GIVEN REQUEST
Rewrite all of the rows below as a numbered list, omitting blank lines.

Data items
☆ ☆ ☆ ☆
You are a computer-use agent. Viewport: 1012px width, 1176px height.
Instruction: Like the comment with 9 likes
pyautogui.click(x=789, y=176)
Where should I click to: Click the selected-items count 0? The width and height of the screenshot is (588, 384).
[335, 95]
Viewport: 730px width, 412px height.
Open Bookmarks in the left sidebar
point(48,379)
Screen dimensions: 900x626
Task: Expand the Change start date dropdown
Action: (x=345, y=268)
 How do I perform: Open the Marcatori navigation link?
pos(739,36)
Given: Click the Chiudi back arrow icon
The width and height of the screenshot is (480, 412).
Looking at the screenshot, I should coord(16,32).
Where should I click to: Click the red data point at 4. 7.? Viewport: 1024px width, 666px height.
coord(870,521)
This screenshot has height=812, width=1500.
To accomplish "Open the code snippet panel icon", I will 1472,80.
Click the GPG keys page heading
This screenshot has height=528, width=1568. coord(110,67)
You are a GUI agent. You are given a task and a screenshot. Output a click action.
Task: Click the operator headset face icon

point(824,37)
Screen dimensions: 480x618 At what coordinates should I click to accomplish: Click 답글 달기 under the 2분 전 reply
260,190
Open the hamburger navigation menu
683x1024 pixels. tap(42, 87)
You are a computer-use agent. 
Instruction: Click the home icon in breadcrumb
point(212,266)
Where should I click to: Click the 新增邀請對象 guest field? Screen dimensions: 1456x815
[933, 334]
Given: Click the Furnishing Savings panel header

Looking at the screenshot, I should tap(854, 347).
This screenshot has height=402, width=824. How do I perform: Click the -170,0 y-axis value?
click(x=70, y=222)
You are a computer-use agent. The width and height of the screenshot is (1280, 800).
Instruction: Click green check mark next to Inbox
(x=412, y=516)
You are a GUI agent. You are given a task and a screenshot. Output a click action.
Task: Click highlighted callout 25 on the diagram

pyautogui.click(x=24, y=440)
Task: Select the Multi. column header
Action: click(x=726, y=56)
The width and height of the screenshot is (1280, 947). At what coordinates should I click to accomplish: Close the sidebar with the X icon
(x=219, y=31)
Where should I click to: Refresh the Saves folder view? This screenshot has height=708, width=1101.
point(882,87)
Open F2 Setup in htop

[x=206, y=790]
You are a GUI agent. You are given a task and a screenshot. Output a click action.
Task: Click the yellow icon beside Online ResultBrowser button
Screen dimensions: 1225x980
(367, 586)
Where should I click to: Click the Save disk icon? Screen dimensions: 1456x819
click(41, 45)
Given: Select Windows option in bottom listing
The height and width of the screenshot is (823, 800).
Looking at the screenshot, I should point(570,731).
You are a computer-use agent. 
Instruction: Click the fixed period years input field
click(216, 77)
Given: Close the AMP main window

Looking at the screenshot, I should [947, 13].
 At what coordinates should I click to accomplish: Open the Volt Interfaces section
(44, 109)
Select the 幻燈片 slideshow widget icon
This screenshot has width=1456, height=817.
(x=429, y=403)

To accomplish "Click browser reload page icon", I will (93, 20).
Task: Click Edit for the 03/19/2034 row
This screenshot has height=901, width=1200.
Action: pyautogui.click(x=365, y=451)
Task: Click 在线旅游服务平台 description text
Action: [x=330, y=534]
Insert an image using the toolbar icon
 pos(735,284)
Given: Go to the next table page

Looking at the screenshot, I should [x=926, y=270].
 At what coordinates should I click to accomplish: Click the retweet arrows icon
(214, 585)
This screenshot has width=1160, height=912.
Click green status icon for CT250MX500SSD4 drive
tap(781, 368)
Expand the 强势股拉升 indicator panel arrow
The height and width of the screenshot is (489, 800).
☆ ☆ ☆ ☆
FINISHED EXERCISE
1. You are a computer-use agent. Viewport: 1012px width, 1176px height.
2. Instruction: Like the comment with 9 likes
3. pyautogui.click(x=789, y=176)
4. Where should I click to: Click the selected-items count 0? The width and height of the screenshot is (588, 384).
5. [335, 95]
6. Viewport: 730px width, 412px height.
7. Open Bookmarks in the left sidebar
8. point(48,379)
9. Screen dimensions: 900x626
10. Task: Expand the Change start date dropdown
11. Action: (x=345, y=268)
12.  How do I perform: Open the Marcatori navigation link?
13. pos(739,36)
14. Given: Click the Chiudi back arrow icon
15. The width and height of the screenshot is (480, 412).
16. Looking at the screenshot, I should coord(16,32).
17. Where should I click to: Click the red data point at 4. 7.? Viewport: 1024px width, 666px height.
18. coord(870,521)
19. This screenshot has height=812, width=1500.
20. To accomplish "Open the code snippet panel icon", I will 1472,80.
21. Click the GPG keys page heading
22. This screenshot has height=528, width=1568. coord(110,67)
23. You are a GUI agent. You are given a task and a screenshot. Output a click action.
24. Task: Click the operator headset face icon
25. point(824,37)
26. Screen dimensions: 480x618 At what coordinates should I click to accomplish: Click 답글 달기 under the 2분 전 reply
27. 260,190
28. Open the hamburger navigation menu
29. 683x1024 pixels. tap(42, 87)
30. You are a computer-use agent. 
31. Instruction: Click the home icon in breadcrumb
32. point(212,266)
33. Where should I click to: Click the 新增邀請對象 guest field? Screen dimensions: 1456x815
34. [933, 334]
35. Given: Click the Furnishing Savings panel header
36. Looking at the screenshot, I should tap(854, 347).
37. This screenshot has height=402, width=824. How do I perform: Click the -170,0 y-axis value?
38. click(x=70, y=222)
39. You are a computer-use agent. The width and height of the screenshot is (1280, 800).
40. Instruction: Click green check mark next to Inbox
41. (x=412, y=516)
42. You are a GUI agent. You are given a task and a screenshot. Output a click action.
43. Task: Click highlighted callout 25 on the diagram
44. pyautogui.click(x=24, y=440)
45. Task: Select the Multi. column header
46. Action: click(x=726, y=56)
47. The width and height of the screenshot is (1280, 947). At what coordinates should I click to accomplish: Close the sidebar with the X icon
48. (x=219, y=31)
49. Where should I click to: Refresh the Saves folder view? This screenshot has height=708, width=1101.
50. point(882,87)
51. Open F2 Setup in htop
52. [x=206, y=790]
53. You are a GUI agent. You are given a task and a screenshot. Output a click action.
54. Task: Click the yellow icon beside Online ResultBrowser button
55. Screen dimensions: 1225x980
56. (367, 586)
57. Where should I click to: Click the Save disk icon? Screen dimensions: 1456x819
58. click(41, 45)
59. Given: Select Windows option in bottom listing
60. The height and width of the screenshot is (823, 800).
61. Looking at the screenshot, I should point(570,731).
62. You are a computer-use agent. 
63. Instruction: Click the fixed period years input field
64. click(216, 77)
65. Given: Close the AMP main window
66. Looking at the screenshot, I should [947, 13].
67.  At what coordinates should I click to accomplish: Open the Volt Interfaces section
68. (44, 109)
69. Select the 幻燈片 slideshow widget icon
70. This screenshot has width=1456, height=817.
71. (x=429, y=403)
72. To accomplish "Click browser reload page icon", I will (93, 20).
73. Task: Click Edit for the 03/19/2034 row
74. This screenshot has height=901, width=1200.
75. Action: pyautogui.click(x=365, y=451)
76. Task: Click 在线旅游服务平台 description text
77. Action: [x=330, y=534]
78. Insert an image using the toolbar icon
79.  pos(735,284)
80. Given: Go to the next table page
81. Looking at the screenshot, I should [x=926, y=270].
82.  At what coordinates should I click to accomplish: Click the retweet arrows icon
83. (214, 585)
84. This screenshot has width=1160, height=912.
85. Click green status icon for CT250MX500SSD4 drive
86. tap(781, 368)
87. Expand the 强势股拉升 indicator panel arrow
88. The height and width of the screenshot is (489, 800).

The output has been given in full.